BTW. I will run the consensus question until Thursday 3rd of August
2023 1pm noon.

On Mon, Jul 31, 2023 at 12:20 PM Jarek Potiuk <[email protected]> wrote:
>
> Hello everyone,
>
> TL;DR; I have a small proposal - I would like to fix constraints for
> all Airflow 2.5.*  and 2.6*  by updating pymssql to (released today)

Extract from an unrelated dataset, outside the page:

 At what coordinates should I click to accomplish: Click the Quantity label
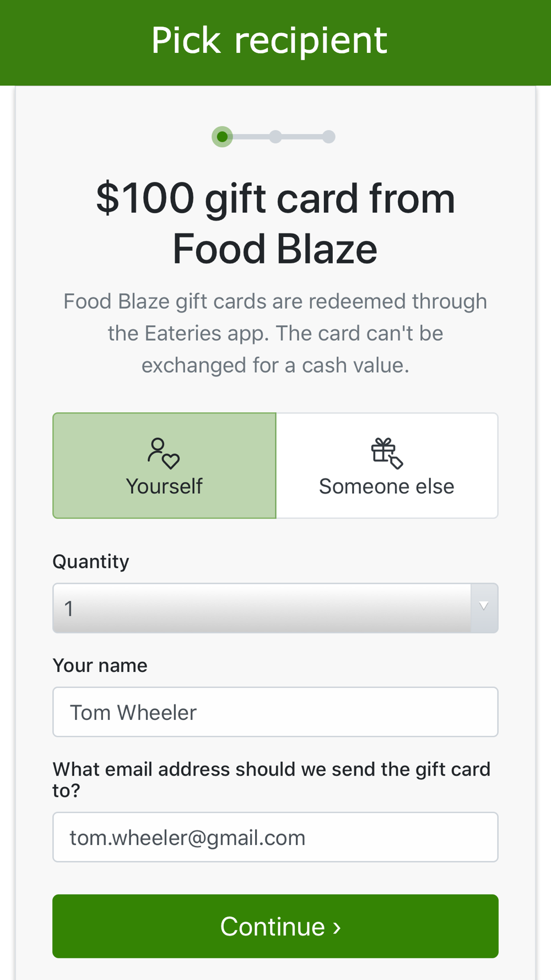[x=91, y=562]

> 2.2.8 version from 2.2.7.
>
> I still have to wait for the "complete" release. They have not yet
> released linux binary variants of the packages for 2.2.8 and people
> watching it flagged it to the maintainers. but I wanted to get
> consensus on it before I start doing it.
>
> Currently users installing MSSQL provider for their ARM-based airflow
> are experiencing "build failed" when pymssql is installed. They have
> to use a workaround described here -
> https://github.com/apache/airflow/issues/32672#issuecomment-1647007726
> and the proposal aims to fix it so that the workaround will not be
> needed when using constraints. There are already few issues about it
> in our repo:
>
> This is one of the extremely rare cases (happened already 2 times over
> last 2 years) where our "reproducible installation" stopped working
> for Python versions - because of the `pip` tooling update that we have
> no control over, but thanks to ability of updating constraints, we can
> fix it by updating constraints.
>
> If we get consensus I will use that opportunity to add some tooling to
> make it easier to do such updates in the future - it requires creating
> new branch for every versio and moving constraint tags - but this is
> easy to automate. And I will have an excuse to develop a small tool do
> help with that that - which we will be able to use in the future in
> simillar cases (I've done it manually before).
>
> Some more context:
>
> Two weeks ago, on 17th of July, Cython released a long-in-the-making
> 3.0.0 version with some backwards-incompatible changes, and while a
> lot of the packages have been made compatible, pymssql was one of the
> packages that was not.  The issue did not affect x86 users, because
> pymssql binaries were pre-compiled in PyPI
> https://pypi.org/project/pymssql/2.2.7 but ARM users have problems
> installing it, because it needs to be compiled on-the-flight for them.
>
> It caused quite a bit of mayhem in Python ecosystem - especially for
> projects that are not as up-to-date as Airflow is with all our
> dependencies - most of our dependecies are automatically updated in
> the constraints as soon as new versions are released, and many of them
> have binary packages already. So given how big of the problem it was
> for some other projects, having just pymssql being problematic is
> quite cool and shows that our approach works :).
>
> Unfortunately we have no control over which version of Cython is used
> when compiling PyMSSQL (this is something described by pymssql package
> - and new versions of pip uses "build-isolation" enabled by default,
> so it's only up to the package itself to decide on the version of
> build tools that are used. There is a "mostly accidental" - I think -
> workaround with PIP_CONSTRAINTS environment variable but it is rather
> complexi-sh to pull, especialy in custom docker images based on the
> slim images.
>
> I've implemented the workaround for our ARM images last week to make
> them work - so you can see it's quite a bit complex-ish:
> https://github.com/apache/airflow/pull/32748
>
> The 2.2.8 version of pymssql has only one change:
>
> > Version 2.2.8 - 2023-07-30 - Mikhail Terekhov
> > Compatibility with Cython. Thanks to matusvalo (Matus Valo) (fix #826).
>
> Why 2.5+ ?
>
> a) because  ARM suppport for MsSQL has been introduced in 2.5.1
> b) because 2.4 used 2.2.5 version of PyMSSQL and there were few more
> changes in 2.2.6 so there is a (low) risk it will break something
> else.
>
> Note, that we do NOT have to rebuild our images, when the pymssql
> 2.2.7 has been build before Cython 3.0.0, it is good to go. The fact
> that 2.2.8 only change is to make it works with CPython to build - we
> do not need to rebuild and re-release our images.
>
> Can we get consensus on it? Anyone has anything against it ?
>
> J.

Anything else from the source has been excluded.